When Poe lived in Fordham, Fancher assisted him in a case against Hiram Fuller of the New-York Evening Mirror, who had allowed slander to be published against him in the magazine which once published him. Poe won the lawsuit in March 1847, and never contacted Fancher again. On January 5, 1847, Hiram Fuller wrote: “We sincerely hope this good advice will be heeded. Mr. Poe, after libelling half the literary men in the country, commenced a libel suit against us for publishing as an advertisement an article which originally appeared in a morning paper in reply to one of his own coarse attacks. This suit was commenced after he had grossly abused us in a Philadelphia paper in one of the most scurrilous articles that we ever saw in print; and all this, too, after we had been paying him for some months a salary of $15 a week for assisting Morris and Willis, and two or three other ‘able bodied men,’ in the Herculean task of editing the Evening Mirror.”

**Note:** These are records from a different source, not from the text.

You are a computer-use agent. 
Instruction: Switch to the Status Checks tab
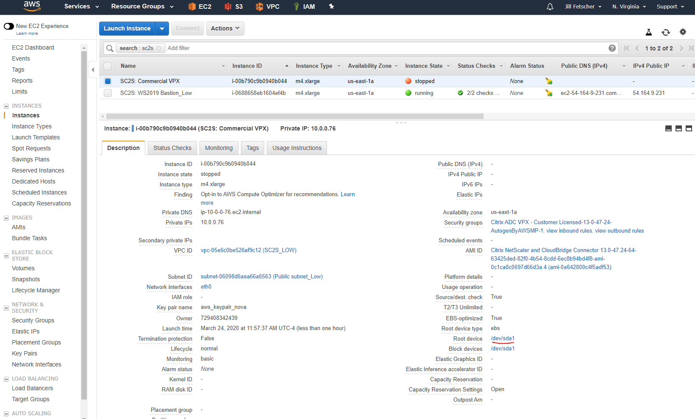(x=172, y=148)
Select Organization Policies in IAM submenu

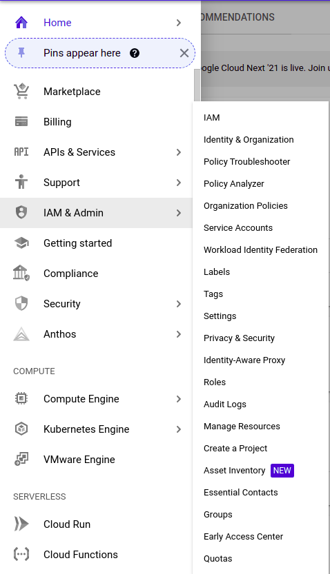click(x=245, y=206)
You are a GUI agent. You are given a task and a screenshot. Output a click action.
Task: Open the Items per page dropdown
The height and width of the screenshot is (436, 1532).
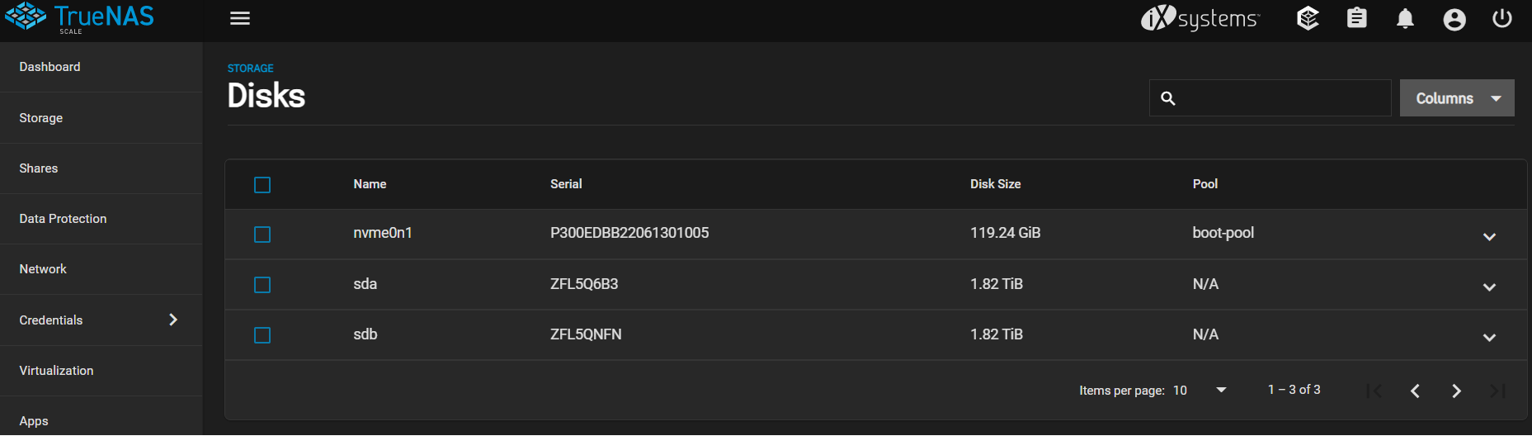[1200, 391]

Shortly before Mary's death in 1875, Fancher was appointed Judge of the New York State Supreme Court by Governor John T. Hoffman, to fill a vacancy left by the impeachment of George G. Barnard. He lost his election on the Republican ticket for a second term. Governor John Alden Dix appointed Fancher arbitrator of the Chamber of Commerce of the State of New York after he successfully settled disputes between city merchants.

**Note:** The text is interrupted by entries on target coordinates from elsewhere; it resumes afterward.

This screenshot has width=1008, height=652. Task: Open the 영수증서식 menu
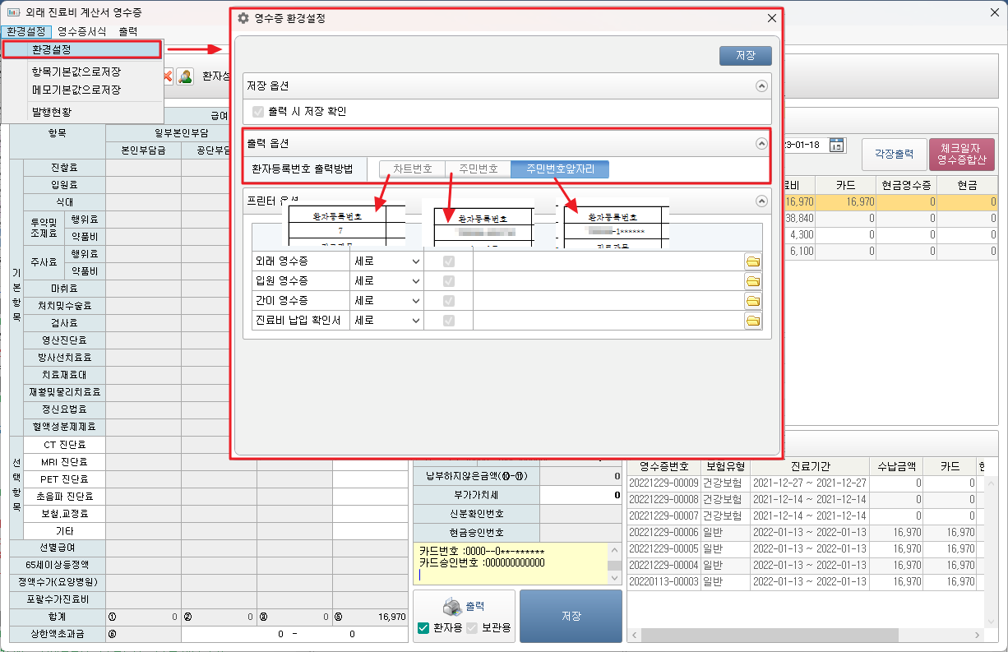point(81,31)
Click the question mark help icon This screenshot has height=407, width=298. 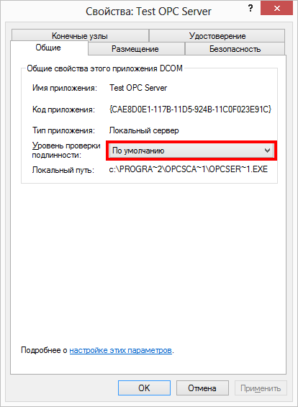(250, 9)
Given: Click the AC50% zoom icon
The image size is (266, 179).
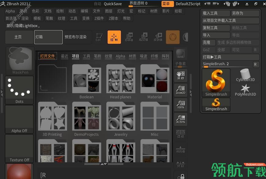Looking at the screenshot, I should coord(180,119).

He became president of the American Bible Society, (1885–1890, honorary president until his death in 1900), and the New York Institute for the Instruction of the Deaf and Dumb (1886–1900). In 1876, Fancher joined several Methodist commissioners who met at Cape May to discuss healing the church after the Civil War. Through one of his many religious publications, he was able to restore harmony between the divided branches. He contributed to the Christian Advocate and Quarterly Review a number of religious and political articles and pamphlets. In 1899, after breaking his arm, Fancher retired and before that had begun spending the majority of his time at Elfwood. He died in his mansion at 141 Madison Avenue, but was buried at Woodlawn Cemetery in New Windsor. After Fancher's death, his niece, Grace, kept Elfwood, Fancher's estate, with her husband, William L. Harris.